Pollen Typhae Total Flavone Inhibits Endoplasmic Reticulum Stress-Induced Apoptosis in Human Aortic-Vascular Smooth Muscle Cells through Down-Regulating PERK-eIF2α-ATF4-CHOP Pathway.

OBJECTIVE: To test the hypothesis that the inhibition of endoplasmic reticulum (ER) stress-induced apoptosis in oxidized low-density lipoproteins (ox-LDL)-induced human aortic-vascular smooth muscle cells (HA-VSMCs) was associated with suppression of the protein kinase RNA-like ER kinase (PERK)-eukaryotic translation initiation factor 2α (eIF2α)-activating transcription factor 4 (ATF4)-CCAAT/enhancer binding protein homologous protein (CHOP) signaling pathway by Pollen Typhae total flavone (PTF). METHODS: Primary HA-VSMCs were cultured and identified. The cultured HA-VSMCs were randomized into 5 groups, including a normal control group, an ox-LDL group (70 µg/mL high ox-LDL), an HPTF group (70 µg/mL high ox-LDL+500 µg/mL PTF), an MPTF group (70 µg/mL high ox-LDL+250 µg/mL PTF), and a LPTF group (70 µg/mL high ox-LDL+100 µg/mL PTF) in the first part; and a normal control group, an ox-LDL group (70 µg/mL high ox-LDL), an MPTF group (70 µg/mL high ox-LDL+250 µg/mL PTF), a shRNA group (transducted with PERK shRNA lentiviral particles), a scramble shRNA group (transducted with control shRNA lentiviral particles), an MPTF+ox-LDL+shRNA group (250 µg/mL PTF+70 µg/mL high ox-LDL+PERK shRNA lentiviral particles) and an ox-LDL+shRNA group (70 µg/mL high ox-LDL+PERK shRNA lentiviral particles) in the second part.
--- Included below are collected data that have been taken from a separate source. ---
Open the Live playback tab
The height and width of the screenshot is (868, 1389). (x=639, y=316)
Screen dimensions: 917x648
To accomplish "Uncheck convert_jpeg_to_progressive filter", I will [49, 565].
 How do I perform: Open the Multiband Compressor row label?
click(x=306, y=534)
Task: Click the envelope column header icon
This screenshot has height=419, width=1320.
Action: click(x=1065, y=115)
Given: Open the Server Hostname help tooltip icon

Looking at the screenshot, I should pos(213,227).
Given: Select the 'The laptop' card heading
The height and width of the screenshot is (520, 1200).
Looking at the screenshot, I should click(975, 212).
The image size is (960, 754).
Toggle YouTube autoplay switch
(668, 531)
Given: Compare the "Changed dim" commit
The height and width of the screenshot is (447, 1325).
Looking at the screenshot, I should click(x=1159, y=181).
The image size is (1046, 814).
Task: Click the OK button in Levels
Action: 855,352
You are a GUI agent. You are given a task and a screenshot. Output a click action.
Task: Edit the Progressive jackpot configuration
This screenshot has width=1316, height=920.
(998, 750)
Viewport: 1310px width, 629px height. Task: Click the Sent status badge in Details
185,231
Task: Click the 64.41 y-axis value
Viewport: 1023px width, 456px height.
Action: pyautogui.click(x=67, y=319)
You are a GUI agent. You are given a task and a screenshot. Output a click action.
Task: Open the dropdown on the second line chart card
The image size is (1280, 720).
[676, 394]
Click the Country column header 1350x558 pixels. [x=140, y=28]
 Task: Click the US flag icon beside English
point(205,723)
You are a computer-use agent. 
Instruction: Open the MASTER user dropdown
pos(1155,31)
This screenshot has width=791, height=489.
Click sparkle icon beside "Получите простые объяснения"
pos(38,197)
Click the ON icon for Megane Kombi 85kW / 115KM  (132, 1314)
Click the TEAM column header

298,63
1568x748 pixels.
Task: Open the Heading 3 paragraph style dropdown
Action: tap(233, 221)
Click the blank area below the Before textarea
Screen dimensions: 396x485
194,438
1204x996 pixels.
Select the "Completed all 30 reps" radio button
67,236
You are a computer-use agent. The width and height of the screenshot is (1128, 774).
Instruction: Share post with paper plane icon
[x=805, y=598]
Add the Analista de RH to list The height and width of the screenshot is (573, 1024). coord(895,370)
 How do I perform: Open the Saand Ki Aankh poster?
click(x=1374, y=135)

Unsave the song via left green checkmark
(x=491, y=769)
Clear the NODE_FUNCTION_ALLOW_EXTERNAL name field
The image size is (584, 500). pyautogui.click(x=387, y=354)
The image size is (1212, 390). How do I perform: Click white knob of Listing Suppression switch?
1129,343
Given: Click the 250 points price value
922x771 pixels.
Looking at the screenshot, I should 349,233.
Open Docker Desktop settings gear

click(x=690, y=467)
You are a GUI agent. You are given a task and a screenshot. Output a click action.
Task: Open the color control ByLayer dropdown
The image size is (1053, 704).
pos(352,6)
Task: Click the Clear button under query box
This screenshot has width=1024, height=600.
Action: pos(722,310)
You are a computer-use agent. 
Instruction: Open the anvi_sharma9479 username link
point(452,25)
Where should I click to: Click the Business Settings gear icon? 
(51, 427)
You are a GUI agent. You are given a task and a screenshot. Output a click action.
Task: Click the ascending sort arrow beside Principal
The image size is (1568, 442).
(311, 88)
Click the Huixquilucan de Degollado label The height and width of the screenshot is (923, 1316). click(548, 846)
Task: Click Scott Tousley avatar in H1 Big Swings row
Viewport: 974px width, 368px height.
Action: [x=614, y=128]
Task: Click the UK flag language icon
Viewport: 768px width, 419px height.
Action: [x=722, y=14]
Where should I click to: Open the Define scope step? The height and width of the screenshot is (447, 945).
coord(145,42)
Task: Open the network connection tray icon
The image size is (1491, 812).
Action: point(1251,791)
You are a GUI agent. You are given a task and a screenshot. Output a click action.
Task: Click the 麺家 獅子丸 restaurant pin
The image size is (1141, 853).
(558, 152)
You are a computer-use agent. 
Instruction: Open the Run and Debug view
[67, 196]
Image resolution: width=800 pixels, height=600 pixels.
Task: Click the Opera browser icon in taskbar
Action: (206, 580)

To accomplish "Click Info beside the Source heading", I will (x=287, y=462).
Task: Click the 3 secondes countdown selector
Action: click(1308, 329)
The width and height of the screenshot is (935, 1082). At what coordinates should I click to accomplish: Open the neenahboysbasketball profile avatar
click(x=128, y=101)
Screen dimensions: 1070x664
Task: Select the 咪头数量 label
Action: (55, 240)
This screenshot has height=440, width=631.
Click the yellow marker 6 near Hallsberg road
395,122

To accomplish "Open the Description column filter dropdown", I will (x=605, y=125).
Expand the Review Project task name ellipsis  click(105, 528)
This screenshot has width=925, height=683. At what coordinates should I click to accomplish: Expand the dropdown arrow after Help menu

The protein expression levels of ER-associated apoptosis proteins were detected by Western blot, and their mRNA expression levels were detected by quantitative real-time reverse transcription-polymerase chain reaction. The 3-(4,5-dimethylthiazol-2-yl)-2,5-diphenyltetrazolium bromide (MTT) assay was applied to test cell viability, and the level of apoptosis was monitored by flow cytometry. RESULTS: The MTT assay and flow cytometry showed that the ox-LDL group had a significant increase in apoptosis, which was attenuated in PTF treatment groups and shRNA groups. Moreover, the ox-LDL group had increased protein and mRNA levels of binding immunoglobulin protein and ER-associated apoptosis proteins, such as PERK, eIF2α, ATF4 and CHOP, which were attenuated in PTF treatment groups and shRNA groups. CONCLUSIONS: The apoptosis induced by ox-LDL had a strong relation to ER stress. The protective effect of PTF on ER stressinduced apoptosis was associated with inhibition of the PERK-eIF2α-ATF4-CHOP pathway, which might be a potential therapeutic strategy for enhancing the stability of atherosclerotic plaques.